Talks with EAC leaders about their Trade and Investment Partnership were also a key item on Blank’s agenda on the continent. During the June 2011 AGOA Forum in Lusaka, Zambia, the US proposed the new partnership with the EAC to include the exploration of a regional investment treaty, creation of trade enhancing agreements in areas such as trade facilitation, and the development of stronger commercial engagement.

This new partnership would build on the foundations of the existing trade and investment relationship, including the African Growth and Opportunity Act (AGOA), and the US-EAC Trade and Investment Framework Agreement (TIFA). Under this new partnership, the US and regional bloc aim to provide new business opportunities to US and EAC firms by reducing trade barriers, improving the business environment, encouraging open investment regimes, and enhancing two-way trade, which has historically been lopsided. For instance, US trade with Sub-Saharan Africa accounts for less than 3% of US total trade with the world, which officials said necessitated “more work to be done.”

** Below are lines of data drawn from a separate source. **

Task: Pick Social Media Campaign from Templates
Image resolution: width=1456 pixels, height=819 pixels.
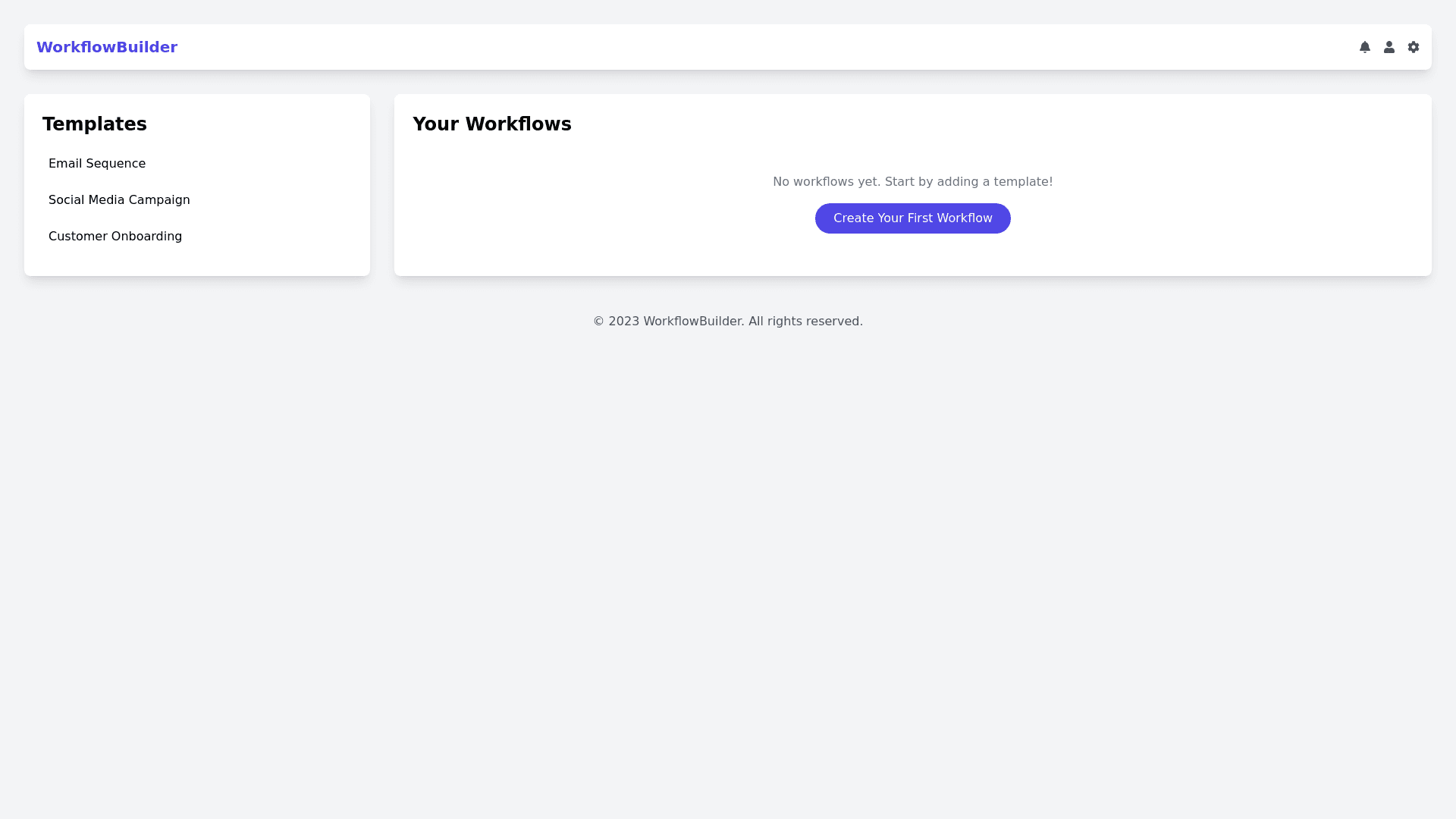Action: coord(119,200)
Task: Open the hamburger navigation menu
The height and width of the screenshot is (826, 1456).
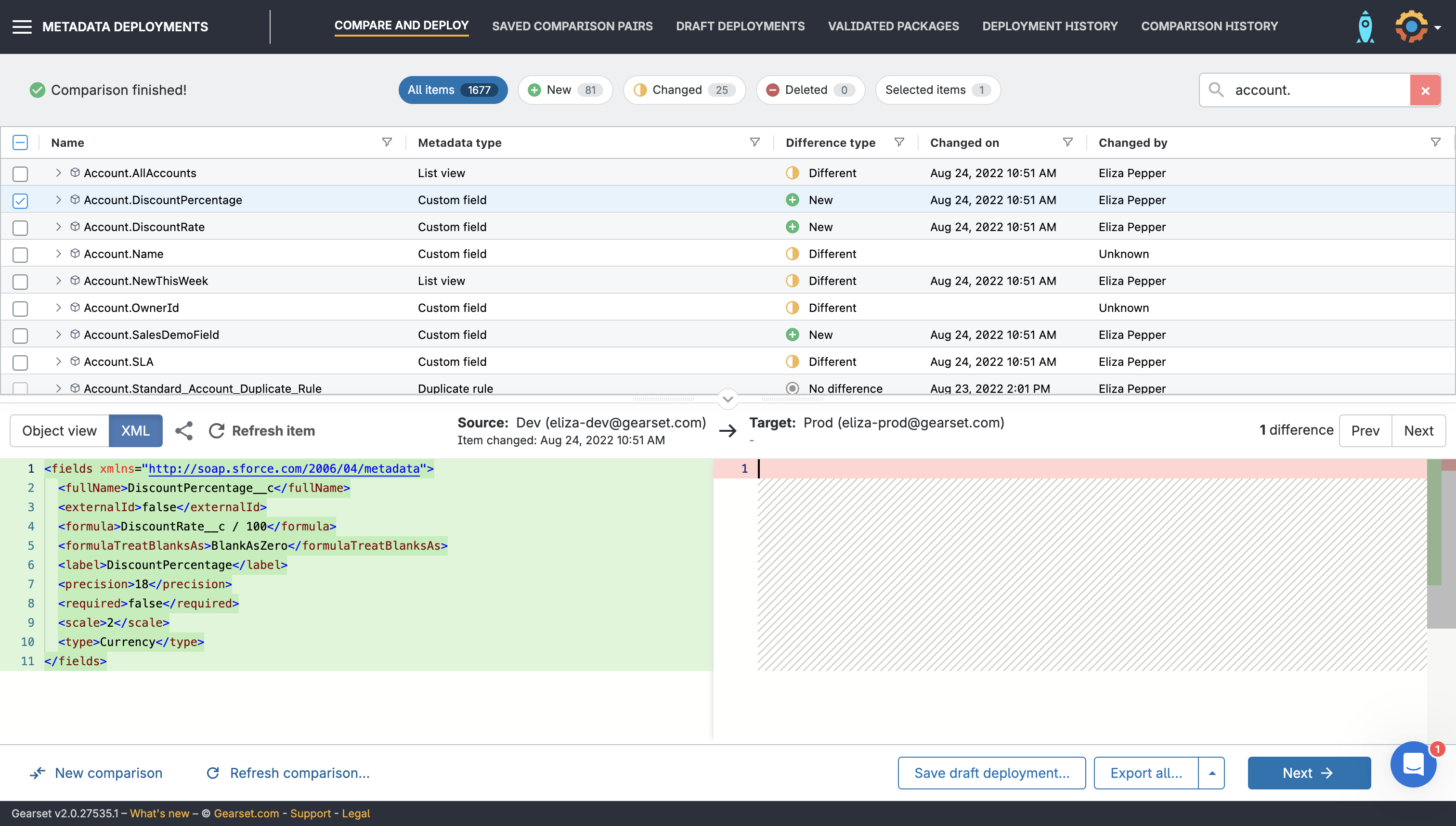Action: coord(22,26)
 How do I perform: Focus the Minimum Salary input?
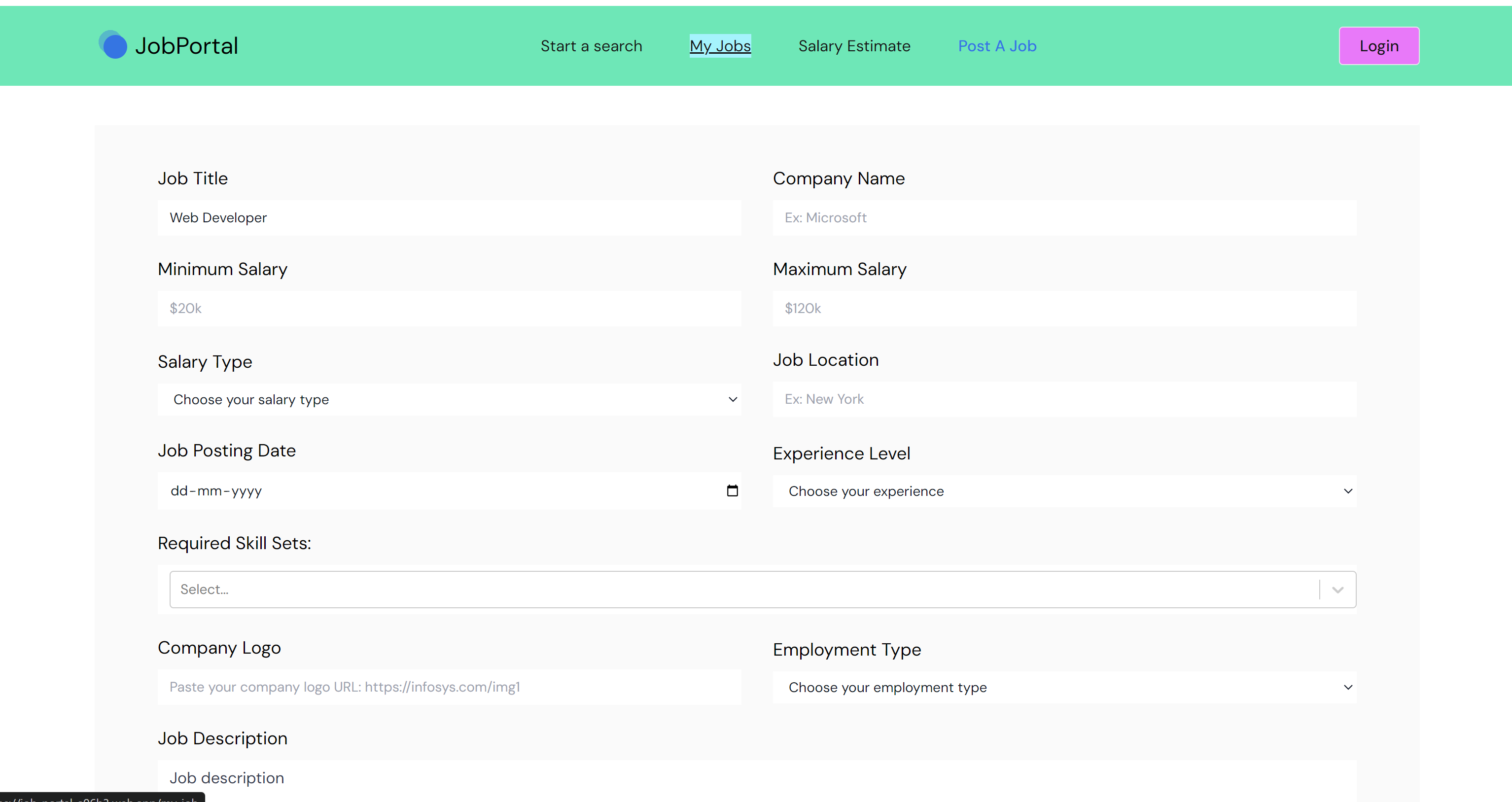pos(449,309)
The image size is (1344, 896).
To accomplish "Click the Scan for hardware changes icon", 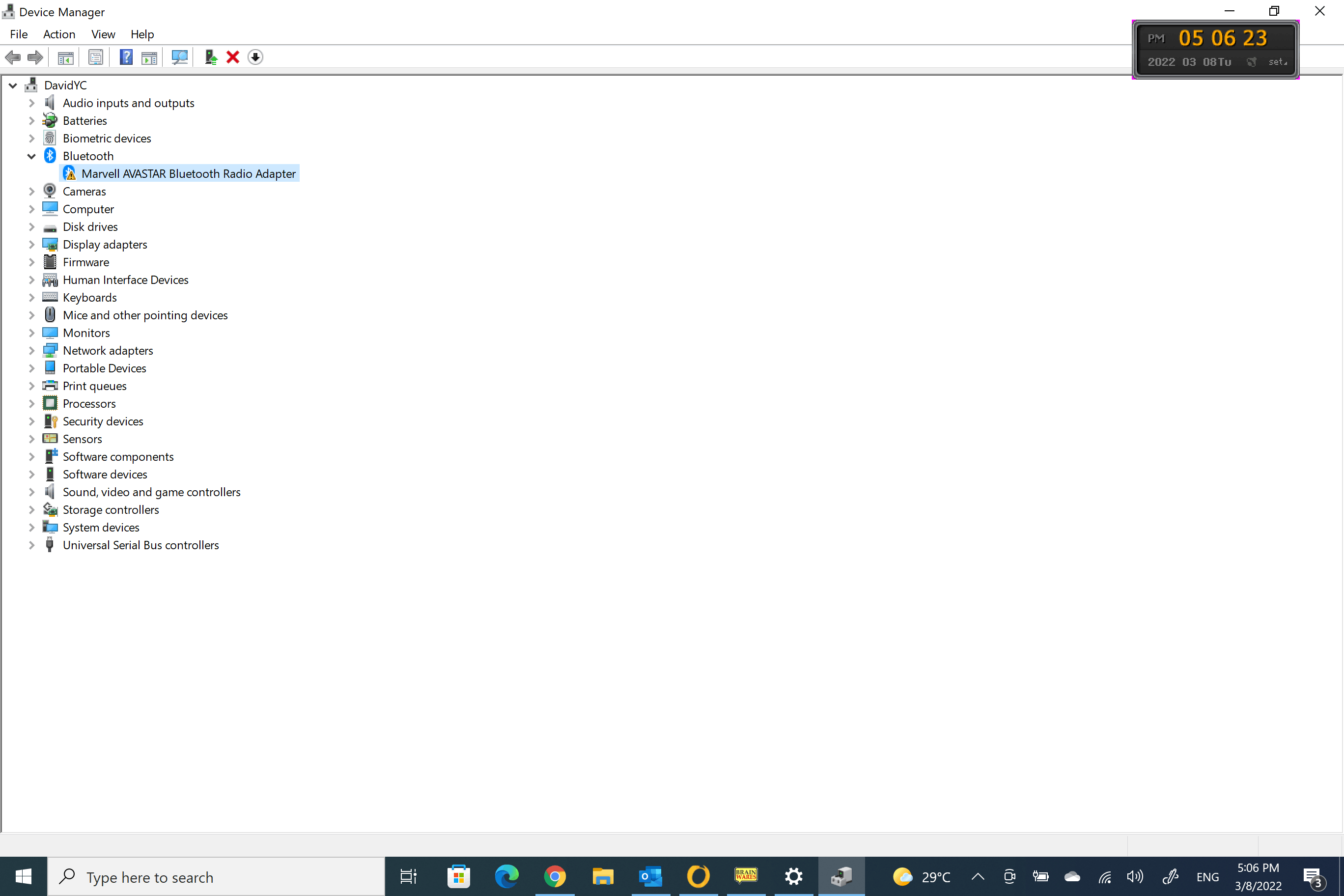I will tap(179, 57).
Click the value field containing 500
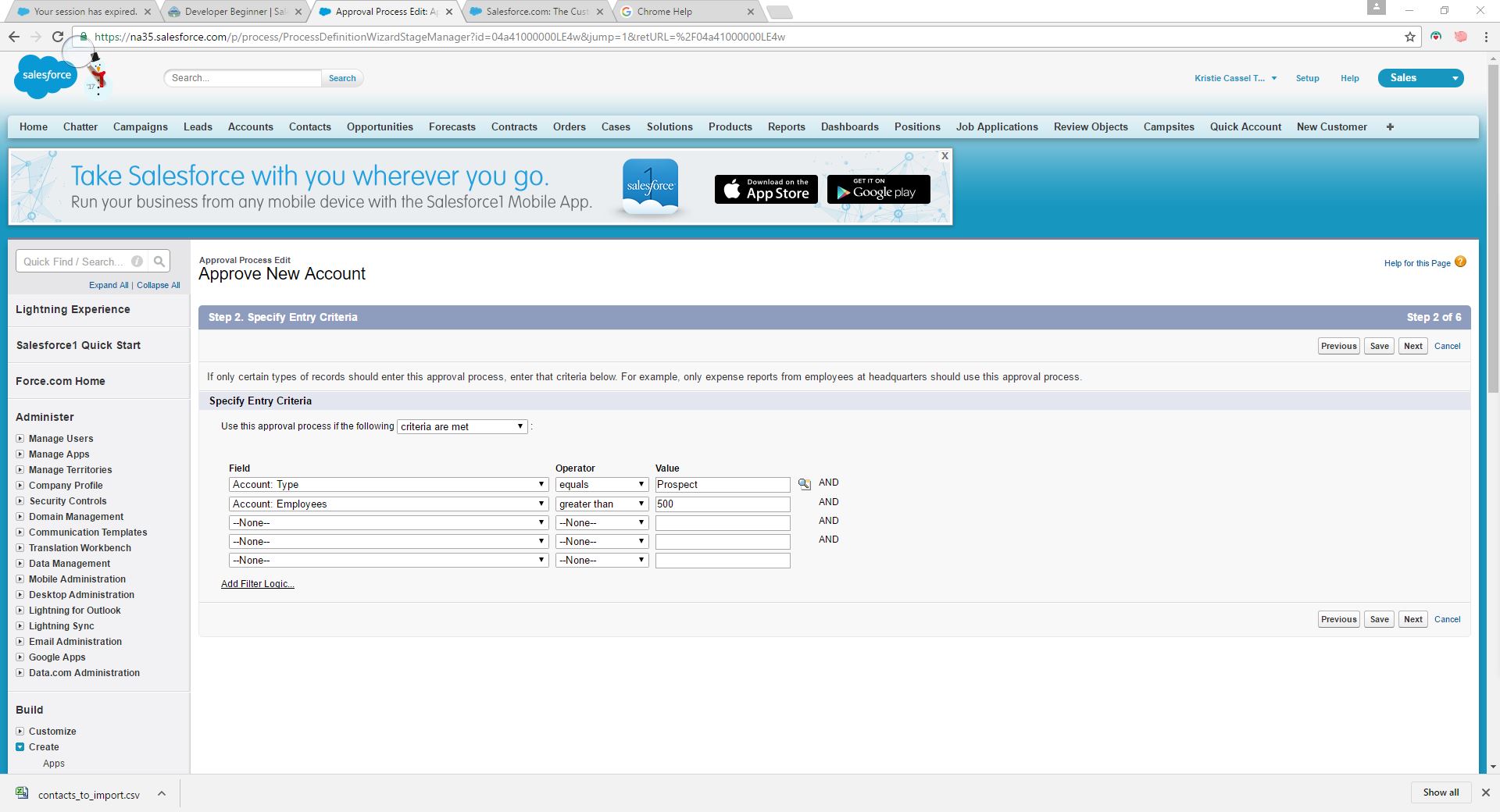 [722, 504]
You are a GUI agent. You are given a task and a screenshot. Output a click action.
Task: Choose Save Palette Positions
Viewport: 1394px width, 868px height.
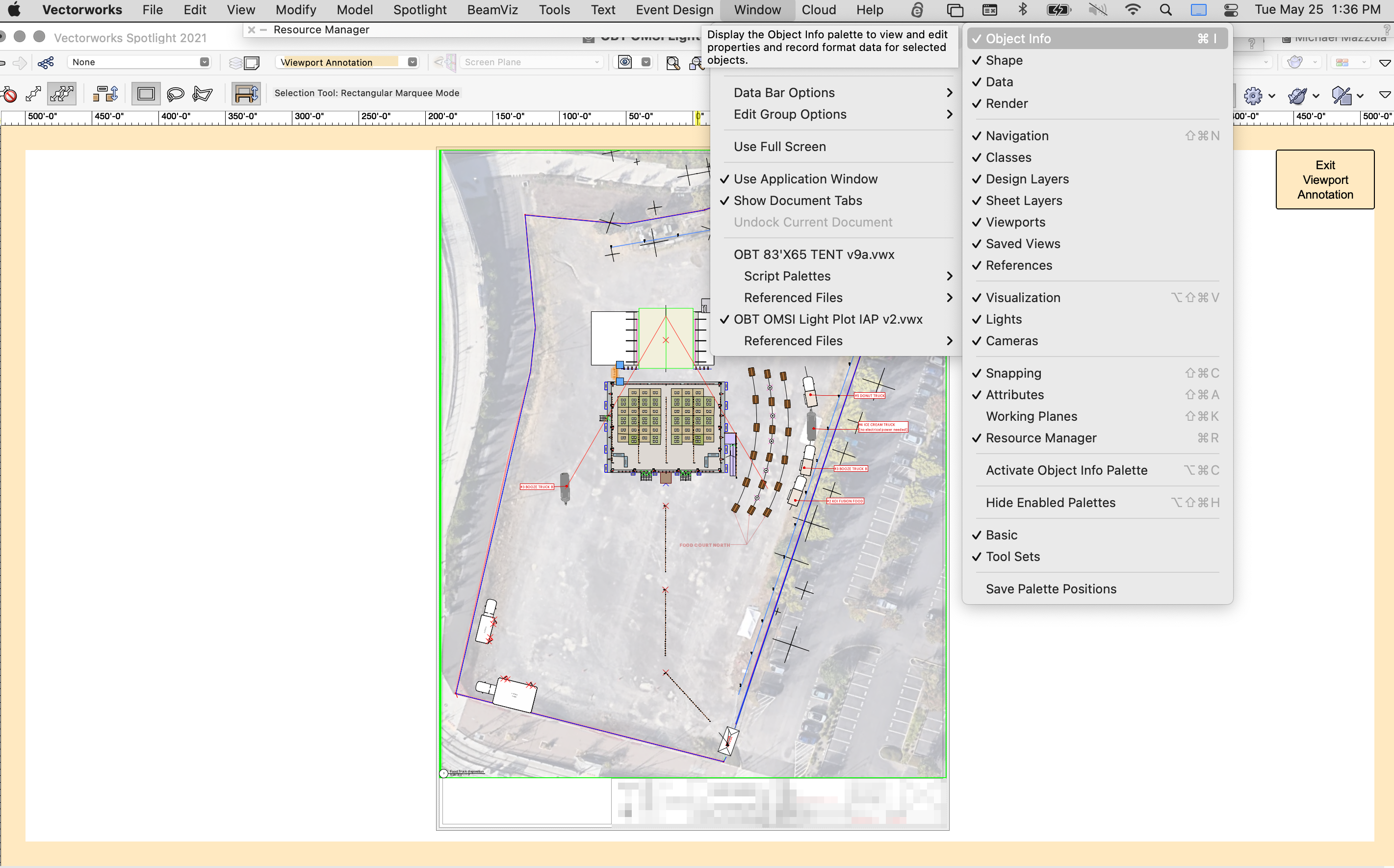click(x=1051, y=588)
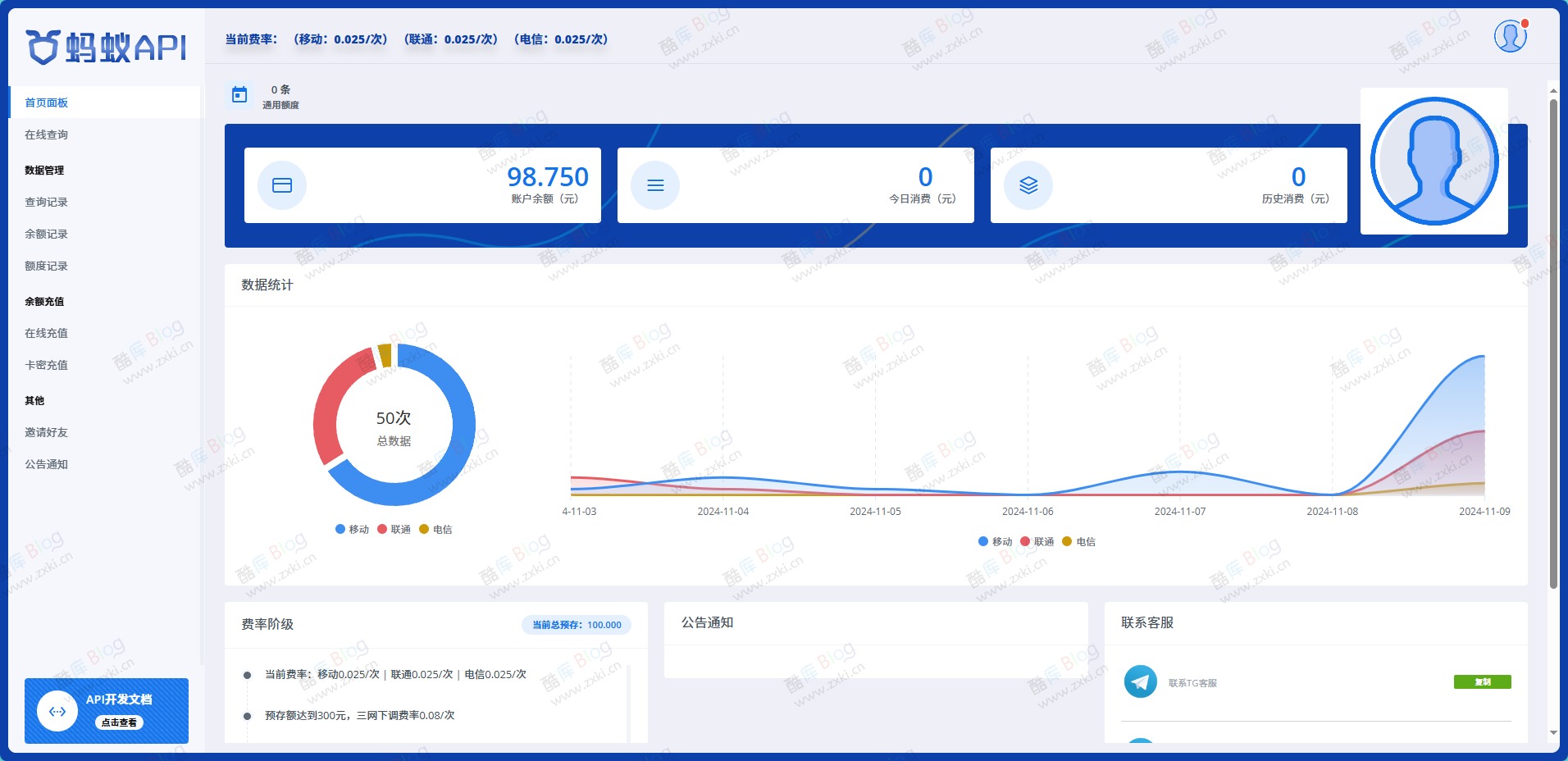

The initial items agreed upon to explore under this new umbrella partnership in the EAC include a regional investment treaty, a trade facilitation agreement, continued trade capacity building assistance, and a commercial dialogue. These agreements and other activities are expected to help to promote EAC regional integration, economic growth, and expand and diversify US-EAC trade. The US hopes to build on AGOA, which Uganda is yet to fully benefit from for various reasons.

Uganda’s export earnings under the initiative amounted to $59m in 2011 and $15m in the first half of 2012. In the EAC, Kenya is getting the lion’s share of the AGOA benefits with the country’s export earnings standing at $480m in 2011. Blank said the US will be working with the EAC – among other things – to establish a regional investment treaty, to provide trade-capacity building assistance, to build a more open and predictable business climate, and “to launch the EAC-US Commercial Dialogue – America’s first Commercial Dialogue in Africa.”